To analyze trends in the use of partial nephrectomy, we evaluated which individual factors of renal nephrometry score (RNS) influenced the operative approach bi-annually from 2008 to 2014.

Materials and Methods

We performed a retrospective review of renal cell carcinoma treated by surgery in 2008, 2010, 2012, and 2014. The complexity of renal masses was measured using the R.E.N.A.L. nephrometry scoring system with CT or MRI. Group comparison in terms of operation year and surgical type (partial nephrectomy versus radical nephrectomy) was performed. We developed a nomogram to quantitate the likelihood of selecting partial nephrectomy over radical nephrectomy.

Results

A total of 1106 cases (237 in 2008, 225 in 2010, 292 in 2012, and 352 in 2014) were available for the study. Over the study period, the proportion of partial nephrectomies performed increased steadily from 21.5% in 2008 to 66.5% in 2014 (p < 0.05). Furthermore, use of partial nephrectomy increased steadily in all RNS complexity groups (low, moderate, and high) (p < 0.05). In the analysis of individual components of RNS, values of the R and N components increased statistically by year in the partial nephrectomy group (p < 0.05). Average AUC was 0.920.

Conclusions

The proportion of partial nephrectomies performed sharply increased over the study period. Additionally, over the study period, more partial nephrectomies were performed for renal masses of larger size and closer to the collecting system and main renal vessels. A nomogram developed based on this recent data set provides significant predictive value for surgical decision making.

Introduction

The prevalence of kidney cancer is on the rise in Korea, as well as in Europe and in the United States. A report from the Korea National Cancer Information Center identified 3,435 new cases in 2009 and 3,989 in 2011 [1].
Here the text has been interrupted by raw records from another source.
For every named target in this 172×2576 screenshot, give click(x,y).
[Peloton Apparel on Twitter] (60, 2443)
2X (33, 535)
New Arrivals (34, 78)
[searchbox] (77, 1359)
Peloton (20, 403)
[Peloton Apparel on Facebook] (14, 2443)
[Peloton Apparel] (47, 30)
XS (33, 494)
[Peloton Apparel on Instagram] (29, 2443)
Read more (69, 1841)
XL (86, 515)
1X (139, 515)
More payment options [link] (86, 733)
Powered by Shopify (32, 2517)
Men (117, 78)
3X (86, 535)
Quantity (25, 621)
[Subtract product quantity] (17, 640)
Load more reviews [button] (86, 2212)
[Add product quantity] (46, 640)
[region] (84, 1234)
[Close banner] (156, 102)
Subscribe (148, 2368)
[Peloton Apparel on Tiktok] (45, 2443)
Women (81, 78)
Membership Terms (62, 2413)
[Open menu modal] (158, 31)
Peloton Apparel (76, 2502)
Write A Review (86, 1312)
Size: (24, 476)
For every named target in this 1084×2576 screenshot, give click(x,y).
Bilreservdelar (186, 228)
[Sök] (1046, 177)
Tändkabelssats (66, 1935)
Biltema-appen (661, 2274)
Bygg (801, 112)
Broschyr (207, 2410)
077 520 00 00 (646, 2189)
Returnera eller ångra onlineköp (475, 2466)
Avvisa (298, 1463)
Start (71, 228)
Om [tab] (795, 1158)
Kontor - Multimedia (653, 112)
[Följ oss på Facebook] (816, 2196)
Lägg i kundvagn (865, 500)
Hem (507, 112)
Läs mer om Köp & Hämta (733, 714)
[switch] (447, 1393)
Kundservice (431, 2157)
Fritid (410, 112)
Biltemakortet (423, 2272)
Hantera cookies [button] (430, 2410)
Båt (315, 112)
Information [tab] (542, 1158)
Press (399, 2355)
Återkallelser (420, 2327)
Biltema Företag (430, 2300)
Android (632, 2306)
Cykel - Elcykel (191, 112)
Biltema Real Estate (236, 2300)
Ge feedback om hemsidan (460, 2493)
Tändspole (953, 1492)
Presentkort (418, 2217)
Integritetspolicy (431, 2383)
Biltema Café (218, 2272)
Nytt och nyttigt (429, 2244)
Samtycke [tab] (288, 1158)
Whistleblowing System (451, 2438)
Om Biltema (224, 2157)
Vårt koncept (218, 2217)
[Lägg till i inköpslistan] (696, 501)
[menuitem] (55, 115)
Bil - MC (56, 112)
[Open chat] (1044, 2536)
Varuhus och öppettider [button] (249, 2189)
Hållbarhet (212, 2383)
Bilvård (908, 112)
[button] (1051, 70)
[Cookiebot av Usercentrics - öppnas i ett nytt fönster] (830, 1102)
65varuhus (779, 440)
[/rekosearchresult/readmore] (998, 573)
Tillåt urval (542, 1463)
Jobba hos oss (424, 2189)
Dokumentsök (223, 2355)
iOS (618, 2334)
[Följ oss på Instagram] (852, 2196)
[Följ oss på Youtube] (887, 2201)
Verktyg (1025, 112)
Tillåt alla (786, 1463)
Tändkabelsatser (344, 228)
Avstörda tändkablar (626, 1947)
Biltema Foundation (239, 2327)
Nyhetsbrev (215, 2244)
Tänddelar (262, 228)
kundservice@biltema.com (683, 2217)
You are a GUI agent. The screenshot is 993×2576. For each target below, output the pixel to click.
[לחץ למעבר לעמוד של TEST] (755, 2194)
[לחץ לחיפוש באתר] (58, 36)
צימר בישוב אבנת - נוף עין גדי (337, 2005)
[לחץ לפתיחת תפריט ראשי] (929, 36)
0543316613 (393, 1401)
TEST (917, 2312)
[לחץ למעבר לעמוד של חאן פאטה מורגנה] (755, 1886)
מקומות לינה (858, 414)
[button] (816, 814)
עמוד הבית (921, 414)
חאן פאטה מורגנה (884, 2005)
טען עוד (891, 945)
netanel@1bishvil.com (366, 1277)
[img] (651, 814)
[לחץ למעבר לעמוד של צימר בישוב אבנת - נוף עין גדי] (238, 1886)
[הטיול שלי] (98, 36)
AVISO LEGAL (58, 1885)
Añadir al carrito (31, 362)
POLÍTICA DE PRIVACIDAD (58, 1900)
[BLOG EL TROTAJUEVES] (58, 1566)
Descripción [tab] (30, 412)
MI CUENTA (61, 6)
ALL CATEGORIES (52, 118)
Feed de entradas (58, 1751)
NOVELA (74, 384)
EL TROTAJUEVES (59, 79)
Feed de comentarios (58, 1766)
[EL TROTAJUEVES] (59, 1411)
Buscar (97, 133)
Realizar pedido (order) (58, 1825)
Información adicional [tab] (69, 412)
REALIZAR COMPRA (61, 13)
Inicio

Open radical nephrectomy has been the treatment of choice for small cortical renal masses for the last 40 years [2]. However, there has been a significant expansion of nephron-sparing surgery in several centers over the past two decades, reflecting a paradigm shift towards preferential usage of partial nephrectomy for the treatment of RCC, especially for small renal tumors [35]. Nephron-sparing surgery was initially developed for patients who were not eligible for radical nephrectomy. In this context, imperative indications for partial nephrectomy included anatomical or functional single kidney, chronic kidney disease, or bilateral renal tumors. Long-term studies have now demonstrated that partial nephrectomy has equivalent oncological outcomes compared to radical nephrectomy and has additional benefits including preserving renal function, preventing postoperative chronic kidney disease, providing improved cardiovascular function, and decreasing overall mortality, as discussed in many studies [6, 7]. Several groups have reported that T1a (less than 4 cm) and even T1b (4 to 7 cm) renal cortical tumors can be treated with partial nephrectomy [810].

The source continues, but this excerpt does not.